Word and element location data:
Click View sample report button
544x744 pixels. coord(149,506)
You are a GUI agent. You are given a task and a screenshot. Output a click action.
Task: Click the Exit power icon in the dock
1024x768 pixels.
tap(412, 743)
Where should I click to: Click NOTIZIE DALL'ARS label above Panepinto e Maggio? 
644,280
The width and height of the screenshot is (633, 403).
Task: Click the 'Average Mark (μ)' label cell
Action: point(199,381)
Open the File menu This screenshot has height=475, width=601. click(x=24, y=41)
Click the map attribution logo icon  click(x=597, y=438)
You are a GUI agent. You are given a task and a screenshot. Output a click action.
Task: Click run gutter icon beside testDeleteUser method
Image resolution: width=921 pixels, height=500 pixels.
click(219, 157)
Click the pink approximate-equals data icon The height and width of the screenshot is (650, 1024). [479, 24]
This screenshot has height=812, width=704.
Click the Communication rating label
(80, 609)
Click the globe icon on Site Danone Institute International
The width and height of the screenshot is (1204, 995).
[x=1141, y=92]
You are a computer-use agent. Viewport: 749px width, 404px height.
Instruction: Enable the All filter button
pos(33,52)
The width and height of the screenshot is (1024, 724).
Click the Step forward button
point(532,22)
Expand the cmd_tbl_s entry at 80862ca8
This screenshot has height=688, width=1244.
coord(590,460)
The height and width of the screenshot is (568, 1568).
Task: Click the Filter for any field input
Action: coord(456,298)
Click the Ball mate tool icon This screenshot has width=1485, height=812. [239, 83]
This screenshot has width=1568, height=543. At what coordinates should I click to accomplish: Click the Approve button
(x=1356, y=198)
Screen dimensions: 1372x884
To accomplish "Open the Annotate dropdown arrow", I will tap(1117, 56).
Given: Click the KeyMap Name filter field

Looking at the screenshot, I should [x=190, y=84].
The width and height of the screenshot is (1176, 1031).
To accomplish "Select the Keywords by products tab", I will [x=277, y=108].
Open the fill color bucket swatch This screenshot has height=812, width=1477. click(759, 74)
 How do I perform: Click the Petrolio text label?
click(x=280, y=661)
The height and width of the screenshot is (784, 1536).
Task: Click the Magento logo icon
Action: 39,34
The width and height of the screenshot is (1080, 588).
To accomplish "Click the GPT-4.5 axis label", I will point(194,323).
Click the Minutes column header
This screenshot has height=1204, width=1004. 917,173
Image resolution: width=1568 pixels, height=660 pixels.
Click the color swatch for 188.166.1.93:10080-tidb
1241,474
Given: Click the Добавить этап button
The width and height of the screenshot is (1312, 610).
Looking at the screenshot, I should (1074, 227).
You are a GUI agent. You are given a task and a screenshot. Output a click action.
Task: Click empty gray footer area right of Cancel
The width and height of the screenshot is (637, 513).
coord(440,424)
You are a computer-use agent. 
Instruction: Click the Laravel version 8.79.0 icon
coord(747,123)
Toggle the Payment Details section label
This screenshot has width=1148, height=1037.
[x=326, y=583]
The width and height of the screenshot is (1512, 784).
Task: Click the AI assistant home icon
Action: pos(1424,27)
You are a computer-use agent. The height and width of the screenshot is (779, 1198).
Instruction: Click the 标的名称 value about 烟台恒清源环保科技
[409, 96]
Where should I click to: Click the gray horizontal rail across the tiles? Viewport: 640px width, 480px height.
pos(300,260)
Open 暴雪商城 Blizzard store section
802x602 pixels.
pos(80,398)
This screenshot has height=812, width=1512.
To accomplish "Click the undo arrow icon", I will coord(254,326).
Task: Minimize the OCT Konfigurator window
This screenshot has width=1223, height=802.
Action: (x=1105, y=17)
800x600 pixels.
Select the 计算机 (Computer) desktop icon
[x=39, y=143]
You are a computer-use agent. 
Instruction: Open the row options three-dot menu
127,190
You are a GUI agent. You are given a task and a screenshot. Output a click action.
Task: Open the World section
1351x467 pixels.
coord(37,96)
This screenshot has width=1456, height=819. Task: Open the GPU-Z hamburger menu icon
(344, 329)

### What is asked
Copy the rows above word for word, starting at the line containing "Screen dimensions: 1372x884" and ending at the line containing "Looking at the screenshot, I should [x=190, y=84].", and include both of those lines.

### Response
Screen dimensions: 1372x884
To accomplish "Open the Annotate dropdown arrow", I will tap(1117, 56).
Given: Click the KeyMap Name filter field

Looking at the screenshot, I should [x=190, y=84].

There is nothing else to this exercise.